Os ex-moradores da região acrescentaram que é um erro imaginar que um usuário de droga é uma pessoa “sem noção”, como dizem alguns agentes públicos, e indicaram que é preciso tratá-los com respeito e como pessoas conscientes. Padre Júlio apontou que existe necessidade de transmitir confiança para quem está em situação de adicção, e deixar de atuar como a Polícia Militar e a Guarda Civil Metropolitana. Ele acredita que os governos municipal e estadual cederam à tentação da solução imediata, que, na visão do líder religioso, não existe.
O padre vê sadismo no nome da intervenção, batizada pela prefeitura de Operação Sufoco, e cobra a abertura de centros de atendimento que funcionem durante todo o dia. “O problema não é matemático. O problema é humano. A solução não é de uma fórmula, é de uma postura”, cobra. “Não é mágica. Não temos solução para tudo, mas temos um caminho seguro”, afirmou padre Júlio.
A Polícia Militar argumenta que precisa usar táticas agressivas para “quebrar” o abastecimento da cracolândia. As ações dos últimos dias incluíram uso de disparos de balas de borracha, bombas de gás lacrimogêneo e cassetetes. A corporação fala em uma estratégia de “dor e sofrimento” para mudar a região, que responde pelo principal plano urbanístico da gestão Kassab, o Nova Luz, que promete poder transformar a região com a concessão a empresas privadas do setor de construção de prerrogativas de desapropriações e outras intervenções.

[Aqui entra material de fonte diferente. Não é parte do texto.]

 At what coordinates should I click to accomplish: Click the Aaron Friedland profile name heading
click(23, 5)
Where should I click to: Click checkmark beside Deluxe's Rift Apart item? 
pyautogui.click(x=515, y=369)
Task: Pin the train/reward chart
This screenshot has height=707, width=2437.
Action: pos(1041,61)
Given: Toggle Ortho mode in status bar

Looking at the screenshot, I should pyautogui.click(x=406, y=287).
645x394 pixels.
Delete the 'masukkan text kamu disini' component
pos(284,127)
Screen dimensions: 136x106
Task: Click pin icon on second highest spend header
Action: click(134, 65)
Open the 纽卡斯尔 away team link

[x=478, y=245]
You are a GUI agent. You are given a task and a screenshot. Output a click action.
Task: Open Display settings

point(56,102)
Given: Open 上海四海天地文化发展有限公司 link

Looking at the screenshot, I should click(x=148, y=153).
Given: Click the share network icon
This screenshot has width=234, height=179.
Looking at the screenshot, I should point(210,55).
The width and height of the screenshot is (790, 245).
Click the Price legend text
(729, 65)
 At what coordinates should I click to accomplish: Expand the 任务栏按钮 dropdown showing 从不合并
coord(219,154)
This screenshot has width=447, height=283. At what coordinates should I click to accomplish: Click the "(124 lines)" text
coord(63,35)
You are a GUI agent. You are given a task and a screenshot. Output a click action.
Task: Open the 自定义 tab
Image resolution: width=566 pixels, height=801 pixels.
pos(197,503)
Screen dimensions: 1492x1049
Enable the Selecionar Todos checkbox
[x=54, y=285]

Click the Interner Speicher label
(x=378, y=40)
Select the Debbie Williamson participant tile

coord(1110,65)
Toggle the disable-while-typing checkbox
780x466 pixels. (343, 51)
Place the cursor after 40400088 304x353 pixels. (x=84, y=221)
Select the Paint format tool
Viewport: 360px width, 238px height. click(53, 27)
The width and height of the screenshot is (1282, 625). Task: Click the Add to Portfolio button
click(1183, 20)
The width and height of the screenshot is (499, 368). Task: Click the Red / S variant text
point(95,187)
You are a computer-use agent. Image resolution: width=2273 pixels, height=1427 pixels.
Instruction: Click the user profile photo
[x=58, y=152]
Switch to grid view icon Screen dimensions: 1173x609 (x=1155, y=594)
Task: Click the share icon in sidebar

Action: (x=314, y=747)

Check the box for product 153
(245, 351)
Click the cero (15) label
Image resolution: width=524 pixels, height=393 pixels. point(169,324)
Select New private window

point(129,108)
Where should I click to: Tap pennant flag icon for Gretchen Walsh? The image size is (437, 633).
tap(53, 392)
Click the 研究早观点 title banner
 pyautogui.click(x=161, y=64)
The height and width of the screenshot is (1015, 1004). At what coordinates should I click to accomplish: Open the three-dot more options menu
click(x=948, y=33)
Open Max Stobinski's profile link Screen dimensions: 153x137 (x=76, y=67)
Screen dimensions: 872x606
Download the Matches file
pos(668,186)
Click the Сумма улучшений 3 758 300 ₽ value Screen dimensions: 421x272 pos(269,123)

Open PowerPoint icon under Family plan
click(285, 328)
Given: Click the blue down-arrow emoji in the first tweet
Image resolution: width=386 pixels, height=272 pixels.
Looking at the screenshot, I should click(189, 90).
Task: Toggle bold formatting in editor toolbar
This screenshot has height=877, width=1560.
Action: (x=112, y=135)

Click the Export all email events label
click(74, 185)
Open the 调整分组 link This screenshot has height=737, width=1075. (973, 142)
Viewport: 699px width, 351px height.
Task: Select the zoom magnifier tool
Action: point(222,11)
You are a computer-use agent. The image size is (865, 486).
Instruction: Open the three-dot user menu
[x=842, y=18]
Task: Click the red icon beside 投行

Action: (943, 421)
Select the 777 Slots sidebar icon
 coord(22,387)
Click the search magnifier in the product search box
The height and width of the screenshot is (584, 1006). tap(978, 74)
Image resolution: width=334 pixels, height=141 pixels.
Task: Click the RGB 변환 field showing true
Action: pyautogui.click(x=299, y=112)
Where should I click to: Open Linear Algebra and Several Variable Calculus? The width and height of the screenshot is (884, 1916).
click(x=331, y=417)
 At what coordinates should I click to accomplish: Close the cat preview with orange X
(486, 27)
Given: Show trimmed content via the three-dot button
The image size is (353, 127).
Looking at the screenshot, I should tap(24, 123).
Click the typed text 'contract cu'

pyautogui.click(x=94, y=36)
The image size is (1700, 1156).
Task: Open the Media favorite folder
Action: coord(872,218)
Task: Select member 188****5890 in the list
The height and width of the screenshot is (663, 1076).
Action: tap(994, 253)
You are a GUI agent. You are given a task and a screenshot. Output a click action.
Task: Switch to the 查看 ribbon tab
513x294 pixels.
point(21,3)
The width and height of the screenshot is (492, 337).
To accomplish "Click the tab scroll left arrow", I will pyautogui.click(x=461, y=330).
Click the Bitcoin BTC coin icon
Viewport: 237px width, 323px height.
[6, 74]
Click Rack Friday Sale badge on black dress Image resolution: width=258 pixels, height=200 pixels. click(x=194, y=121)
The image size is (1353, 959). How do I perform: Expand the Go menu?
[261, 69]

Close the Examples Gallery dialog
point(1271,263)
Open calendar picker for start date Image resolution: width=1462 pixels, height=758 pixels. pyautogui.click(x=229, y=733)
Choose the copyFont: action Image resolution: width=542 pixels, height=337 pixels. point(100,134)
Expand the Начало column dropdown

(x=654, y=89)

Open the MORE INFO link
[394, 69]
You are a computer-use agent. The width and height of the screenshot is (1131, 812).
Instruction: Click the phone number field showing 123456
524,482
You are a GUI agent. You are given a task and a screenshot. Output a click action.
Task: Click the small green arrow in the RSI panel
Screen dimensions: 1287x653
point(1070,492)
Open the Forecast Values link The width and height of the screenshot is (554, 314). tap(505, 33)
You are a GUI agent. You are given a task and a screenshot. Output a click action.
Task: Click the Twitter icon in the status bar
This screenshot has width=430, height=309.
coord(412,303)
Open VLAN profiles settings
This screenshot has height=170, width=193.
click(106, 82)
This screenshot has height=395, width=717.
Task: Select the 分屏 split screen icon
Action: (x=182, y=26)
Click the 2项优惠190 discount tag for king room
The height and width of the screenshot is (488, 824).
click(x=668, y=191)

Em entrevista coletiva concedida nesta semana, os comandantes da ação da prefeitura e do governo estadual indicaram que, dentro de um mês, começam a ser abertos os centros de assistência social no bairro. Em 60 dias, os de saúde passarão a funcionar, ainda segundo as fontes oficiais.
Recuperação
“Em vez de dor e sofrimento, precisa de paz e alegria”, diz Gilson, hoje com 35 anos, que morou no local durante seis e está há doze longe das drogas. Ele cursa o terceiro ano da Faculdade de Teologia e trabalha nas missões que retiram os usuários das ruas. A história de Gilson começou a mudar após uma madrugada fria em que alguém lhe colocou a mão no ombro e disse que lhe amava.
“É uma prática de exorcismo muito forte alguém te abraçar e dizer que te ama”, reconhece Paulinho, que começou a beber aos 12 e foi viciado em cocaína entre os 17 e os 23. “Era músico, tinha plano de ser famoso, mas me frustrei com aquela vida. Estava a um passo de me abandonar de uma vez.”
Pitter, que passou de usuário a traficante, ficou preso durante pouco mais de um ano. “Quando saí, achei que precisava recuperar o tempo perdido. Voltei para o tráfico”. Passou mais seis meses perambulando, a ponto de a família dá-lo como morto. Um dia, enfim, decidiu que tinha de mudar. Arrumou emprego e avisou os parentes. “O que me ajudou foi o carinho que minha família teve por mim. Se não fosse por isso, hoje estaria morto, com certeza.”
Gumercindo, hoje com 43 anos, passou mais de uma década e meia na cadeia e como dependente químico e morou cinco anos na cracolândia. Ele saiu de casa aos 13, cansado da violência praticada pelo pai contra a mãe. Ele aceitou ir para a casa de acolhida em Jacareí, no interior paulista, só para “engordar”, ou seja, para ter condição física de voltar para a rua, mas acabou mudando de ideia no meio do caminho. “Um dia, me abraçaram do jeito que eu estava. Dias sem tomar banho, o cabelo comprido. Aquilo foi me tocando. Eu me senti sendo gerado novamente”, relata. “Senti que tinha de doar a minha vida”, diz. Hoje, retira usuários da cracolândia que queiram receber ajuda.
“Ter de fazer alguma coisa não significa fazer qualquer coisa. E não significa fazer a pior coisa”, complementa Júlio Lancelotti. “Não estamos pregando o messianismo. Estamos testemunhando que essas pessoas têm de descobrir um valor que as preencha. A violência não é a solução.”